Cas pratique : un hôpital régional
Dans un centre hospitalier du Grand Est, une succession de trois ruptures conventionnelles sur un même service en un semestre a entraîné un surcoût direct estimé à +120 000 € (indemnités + intérim). Les conséquences opérationnelles ont conduit la direction à renforcer la planification des remplacements, à prioriser la formation interne et à engager un dialogue social sur la transparence des procédures.
Risques de substitution et scénarios d’évolution
Les mesures envisagées au plan national (plafond, différé, contribution) peuvent générer des effets de substitution : augmentation des démissions non indemnisées, recours accru au licenciement contentieux, ou allongement des parcours professionnels informels. Pour les DRH, cela implique de maintenir des observatoires locaux et des tableaux de bord pour suivre les motifs de départ, la longueur des procédures et les coûts associés.
Recommandations opérationnelles pour les DRH en Grand Est
Voici des actions concrètes à envisager pour limiter les risques et optimiser la gestion des départs :
- Audit préventif : cartographier les postes à risque et simuler l’impact financier de différents scénarios de départ.
- Plan de succession : construire des viviers internes et des parcours de mobilité anticipée pour éviter les ruptures subites de compétences.
- Renforcement de l’accompagnement : dispositifs de reclassement, formation continue et appui à la reconversion pour réduire la pression sur les indemnités.
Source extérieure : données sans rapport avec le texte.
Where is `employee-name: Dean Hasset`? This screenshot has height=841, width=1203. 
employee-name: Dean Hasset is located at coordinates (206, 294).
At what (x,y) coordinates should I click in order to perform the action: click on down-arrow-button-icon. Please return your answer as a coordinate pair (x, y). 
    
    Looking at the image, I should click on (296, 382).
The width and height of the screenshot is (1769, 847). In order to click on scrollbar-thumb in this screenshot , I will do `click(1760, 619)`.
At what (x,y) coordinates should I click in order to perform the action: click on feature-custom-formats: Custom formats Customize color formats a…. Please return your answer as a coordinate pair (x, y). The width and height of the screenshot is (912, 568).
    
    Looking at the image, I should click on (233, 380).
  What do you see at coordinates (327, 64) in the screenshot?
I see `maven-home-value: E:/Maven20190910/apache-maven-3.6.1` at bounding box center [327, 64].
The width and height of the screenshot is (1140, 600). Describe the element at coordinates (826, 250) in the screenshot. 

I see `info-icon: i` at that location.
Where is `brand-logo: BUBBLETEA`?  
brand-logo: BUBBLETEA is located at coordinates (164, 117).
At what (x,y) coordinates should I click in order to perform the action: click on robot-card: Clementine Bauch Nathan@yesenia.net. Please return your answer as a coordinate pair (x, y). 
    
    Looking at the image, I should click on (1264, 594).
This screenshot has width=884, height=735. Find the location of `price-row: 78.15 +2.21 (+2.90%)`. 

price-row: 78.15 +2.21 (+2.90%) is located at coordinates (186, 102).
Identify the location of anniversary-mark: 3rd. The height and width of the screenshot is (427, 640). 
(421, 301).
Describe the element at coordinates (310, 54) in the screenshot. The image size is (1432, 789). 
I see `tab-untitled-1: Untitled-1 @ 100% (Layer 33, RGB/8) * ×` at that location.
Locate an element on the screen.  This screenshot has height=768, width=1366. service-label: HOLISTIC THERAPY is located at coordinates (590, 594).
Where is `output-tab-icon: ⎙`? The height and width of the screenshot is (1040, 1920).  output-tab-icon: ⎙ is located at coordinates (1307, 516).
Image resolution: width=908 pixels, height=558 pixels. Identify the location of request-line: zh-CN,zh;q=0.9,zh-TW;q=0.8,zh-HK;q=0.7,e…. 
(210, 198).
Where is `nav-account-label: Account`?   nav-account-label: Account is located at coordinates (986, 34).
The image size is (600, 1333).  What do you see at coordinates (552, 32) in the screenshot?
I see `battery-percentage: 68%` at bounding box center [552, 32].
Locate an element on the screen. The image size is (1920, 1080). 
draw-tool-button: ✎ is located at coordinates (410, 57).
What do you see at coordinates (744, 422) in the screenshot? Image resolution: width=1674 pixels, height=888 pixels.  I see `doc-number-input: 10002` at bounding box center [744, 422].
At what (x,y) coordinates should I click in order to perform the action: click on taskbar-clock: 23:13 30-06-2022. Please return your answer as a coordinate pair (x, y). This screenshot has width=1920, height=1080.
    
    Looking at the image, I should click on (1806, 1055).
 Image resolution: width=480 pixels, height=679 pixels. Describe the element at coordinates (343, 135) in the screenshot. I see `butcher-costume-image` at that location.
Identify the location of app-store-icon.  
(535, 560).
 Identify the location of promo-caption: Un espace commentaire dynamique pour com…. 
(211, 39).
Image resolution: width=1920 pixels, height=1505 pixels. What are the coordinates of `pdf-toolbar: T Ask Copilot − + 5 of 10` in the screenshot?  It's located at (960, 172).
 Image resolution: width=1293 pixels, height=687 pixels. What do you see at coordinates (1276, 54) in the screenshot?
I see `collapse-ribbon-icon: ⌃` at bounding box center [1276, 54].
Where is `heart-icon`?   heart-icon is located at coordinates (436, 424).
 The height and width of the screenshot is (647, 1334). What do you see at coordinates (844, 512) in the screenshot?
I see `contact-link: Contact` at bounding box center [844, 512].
- Dialogue social transparent : informer les représentants du personnel des critères retenus et des impacts budgétaires pour limiter les tensions.
- Suivi statistique : mettre en place des indicateurs locaux (motifs, coûts, délais de remplacement) pour alimenter la décision stratégique.
Cadres juridiques et fiscalité à surveiller
Deux points juridiques et fiscaux doivent être surveillés de près : d’une part, la possible pérennisation légale de la rupture conventionnelle dans la fonction publique entraînera des obligations de traçabilité et de contrôle ; d’autre part, la hausse de la contribution patronale proposée dans le PLFSS 2026 pourrait augmenter le coût réel des départs amiables.
Les DRH doivent garder un lien étroit avec les services centraux et les directions financières pour modéliser l’impact budgétaire et ajuster les stratégies d’emploi en conséquence.
Liens utiles et ressources
Pour approfondir les données et les textes de référence, les DRH peuvent consulter :
- Analyse locale publiée par les Dernières Nouvelles d’Alsace.
- Données et synthèses sur l’assurance chômage (Unédic).
- Dossiers législatifs et amendements concernant le PLF 2026 (Sénat).
Voies d’action pour les DRH du Grand Est
À court terme, les directions RH doivent prioriser la prévention et la planification : audit des postes sensibles, renforcement des parcours internes et mise en place d’indicateurs précis. À moyen terme, il faudra intégrer les éventuelles mesures nationales (plafonds, contributions) dans les simulations budgétaires et adapter la politique de recrutement. Enfin, le dialogue social restera central pour arbitrer entre contrôle budgétaire et protection des parcours individuels.
Pour les DRH du Grand Est, l’enjeu est double : maîtriser les coûts et préserver la continuité de service dans des secteurs déjà fragilisés. Une approche proactive, fondée sur la donnée et la concertation, permet de transformer une contrainte budgétaire en une opportunité de modernisation des pratiques RH.